TASK PROMPT
Reproduce the records word for word, from the line containing "Click the 4,600 games count" through the line containing "(x=289, y=104)", including both of those lines. Leave the pictures out of your copy.

INFORMATION PROVIDED
---+---

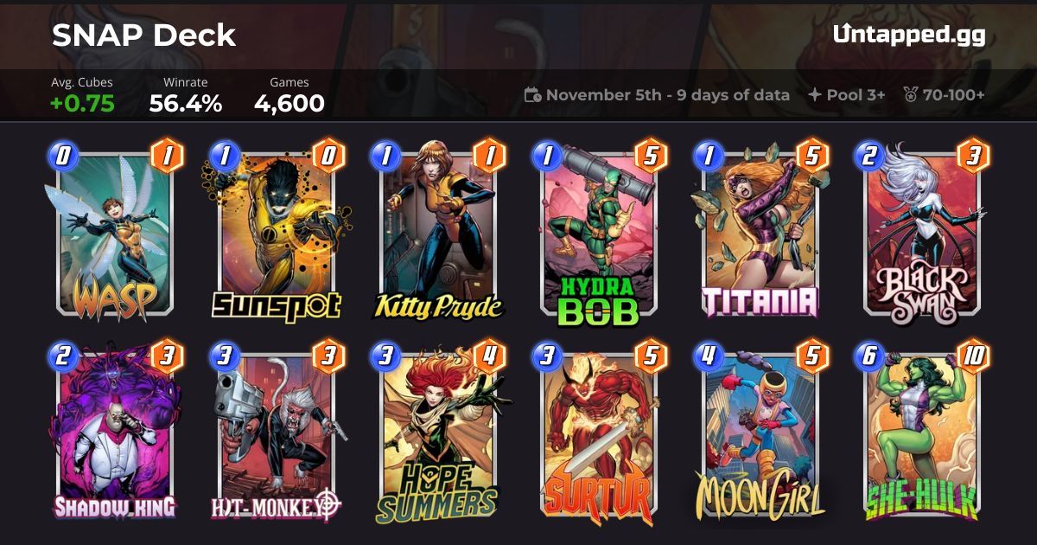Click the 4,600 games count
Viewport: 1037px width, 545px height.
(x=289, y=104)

---+---

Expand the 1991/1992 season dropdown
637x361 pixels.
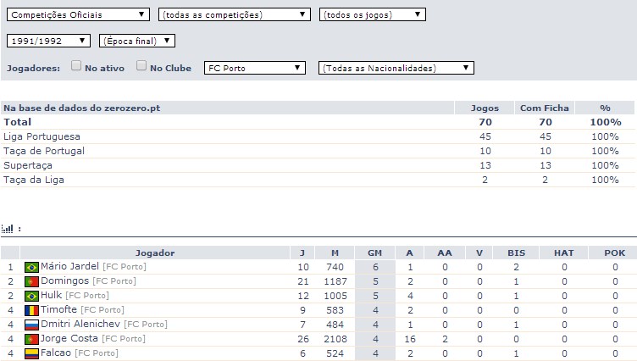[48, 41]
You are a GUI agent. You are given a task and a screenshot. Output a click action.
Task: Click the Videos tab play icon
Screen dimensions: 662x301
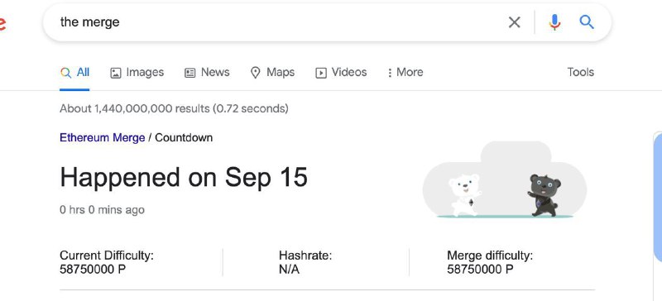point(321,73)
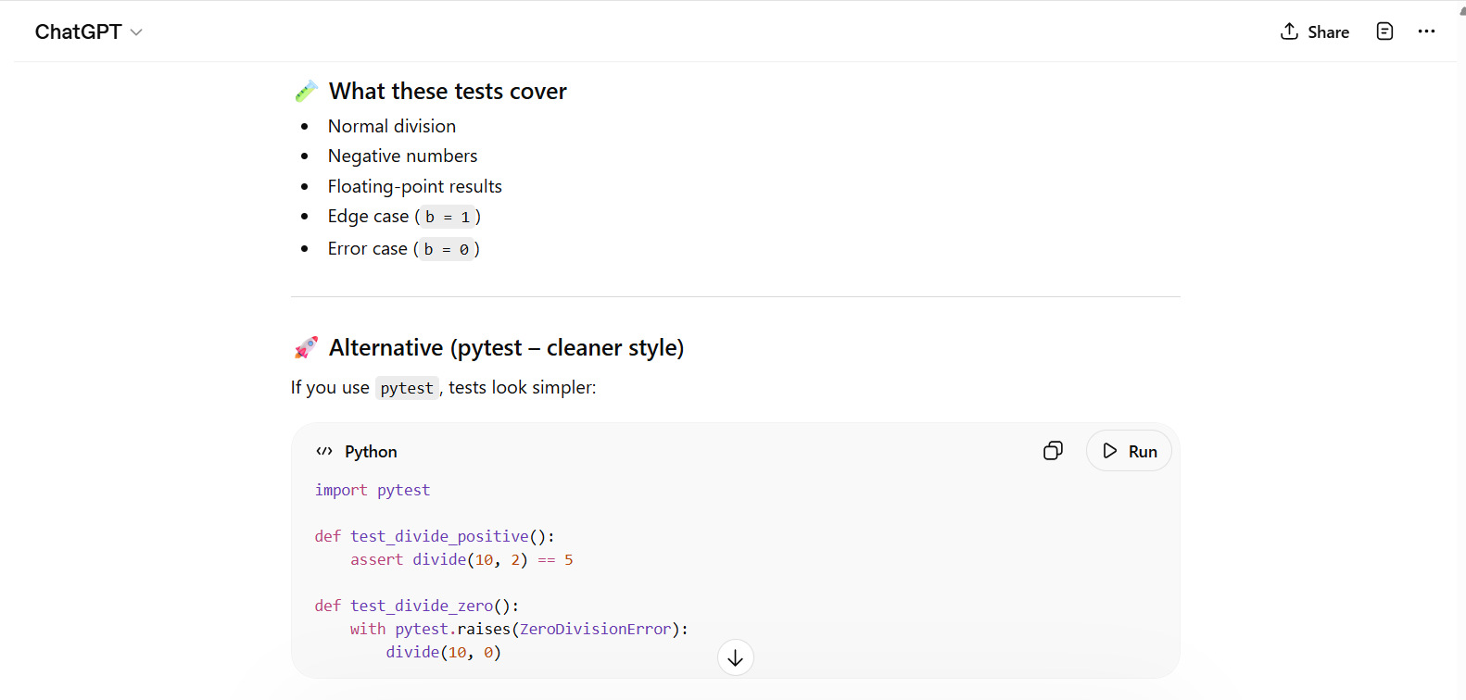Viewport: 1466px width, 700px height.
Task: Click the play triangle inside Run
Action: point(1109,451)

---+---

WRITTEN SOLUTION
Click the 4,600 games count
Viewport: 1037px width, 545px height.
(x=289, y=104)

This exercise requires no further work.